(Pixel coordinate grounding data)
=-=-=

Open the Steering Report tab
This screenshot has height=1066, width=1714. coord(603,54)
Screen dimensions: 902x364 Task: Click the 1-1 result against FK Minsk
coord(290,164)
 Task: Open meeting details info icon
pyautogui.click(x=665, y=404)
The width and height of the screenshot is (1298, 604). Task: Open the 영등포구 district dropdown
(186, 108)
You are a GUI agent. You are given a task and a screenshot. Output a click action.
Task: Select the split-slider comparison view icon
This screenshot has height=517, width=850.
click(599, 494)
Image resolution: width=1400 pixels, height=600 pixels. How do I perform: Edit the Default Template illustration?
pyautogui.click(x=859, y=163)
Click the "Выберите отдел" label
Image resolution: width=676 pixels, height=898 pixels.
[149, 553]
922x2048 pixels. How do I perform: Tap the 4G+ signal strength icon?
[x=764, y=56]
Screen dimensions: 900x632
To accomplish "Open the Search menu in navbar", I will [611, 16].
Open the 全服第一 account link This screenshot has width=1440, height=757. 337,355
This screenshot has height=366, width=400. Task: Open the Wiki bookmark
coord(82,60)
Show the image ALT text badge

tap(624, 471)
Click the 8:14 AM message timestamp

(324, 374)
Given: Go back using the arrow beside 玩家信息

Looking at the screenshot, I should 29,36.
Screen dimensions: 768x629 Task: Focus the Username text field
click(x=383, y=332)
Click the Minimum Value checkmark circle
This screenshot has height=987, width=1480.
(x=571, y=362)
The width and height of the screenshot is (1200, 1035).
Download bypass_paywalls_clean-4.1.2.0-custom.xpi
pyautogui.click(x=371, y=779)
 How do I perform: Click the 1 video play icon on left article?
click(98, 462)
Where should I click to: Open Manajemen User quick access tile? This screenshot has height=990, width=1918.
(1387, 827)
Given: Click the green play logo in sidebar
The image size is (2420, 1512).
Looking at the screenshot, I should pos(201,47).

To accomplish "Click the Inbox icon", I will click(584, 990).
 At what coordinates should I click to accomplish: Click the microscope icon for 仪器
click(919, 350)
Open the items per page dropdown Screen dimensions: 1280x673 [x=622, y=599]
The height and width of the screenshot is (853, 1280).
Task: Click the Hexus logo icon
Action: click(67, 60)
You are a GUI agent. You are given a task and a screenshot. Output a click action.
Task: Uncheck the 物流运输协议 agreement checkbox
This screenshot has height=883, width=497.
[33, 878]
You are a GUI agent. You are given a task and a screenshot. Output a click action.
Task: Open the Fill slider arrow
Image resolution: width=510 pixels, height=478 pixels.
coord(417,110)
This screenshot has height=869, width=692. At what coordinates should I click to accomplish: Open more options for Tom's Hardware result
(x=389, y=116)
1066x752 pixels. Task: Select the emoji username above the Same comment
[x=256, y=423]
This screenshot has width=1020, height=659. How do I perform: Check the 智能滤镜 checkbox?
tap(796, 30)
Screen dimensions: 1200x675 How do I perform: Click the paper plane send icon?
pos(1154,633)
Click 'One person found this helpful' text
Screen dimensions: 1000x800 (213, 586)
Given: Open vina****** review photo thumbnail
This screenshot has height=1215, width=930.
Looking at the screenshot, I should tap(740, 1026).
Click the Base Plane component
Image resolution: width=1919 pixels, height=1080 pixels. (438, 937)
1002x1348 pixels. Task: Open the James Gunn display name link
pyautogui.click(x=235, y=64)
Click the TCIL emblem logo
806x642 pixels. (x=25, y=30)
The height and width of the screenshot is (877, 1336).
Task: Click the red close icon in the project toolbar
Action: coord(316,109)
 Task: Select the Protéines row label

=-=-=

TRY IT -> Produce exactly the lines from the one containing "Given: Open vina****** review photo thumbnail" through the final line of the records above, both included, and no others.

FINAL ANSWER ->
Given: Open vina****** review photo thumbnail
This screenshot has height=1215, width=930.
Looking at the screenshot, I should tap(740, 1026).
Click the Base Plane component
Image resolution: width=1919 pixels, height=1080 pixels. (438, 937)
1002x1348 pixels. Task: Open the James Gunn display name link
pyautogui.click(x=235, y=64)
Click the TCIL emblem logo
806x642 pixels. (x=25, y=30)
The height and width of the screenshot is (877, 1336).
Task: Click the red close icon in the project toolbar
Action: coord(316,109)
 Task: Select the Protéines row label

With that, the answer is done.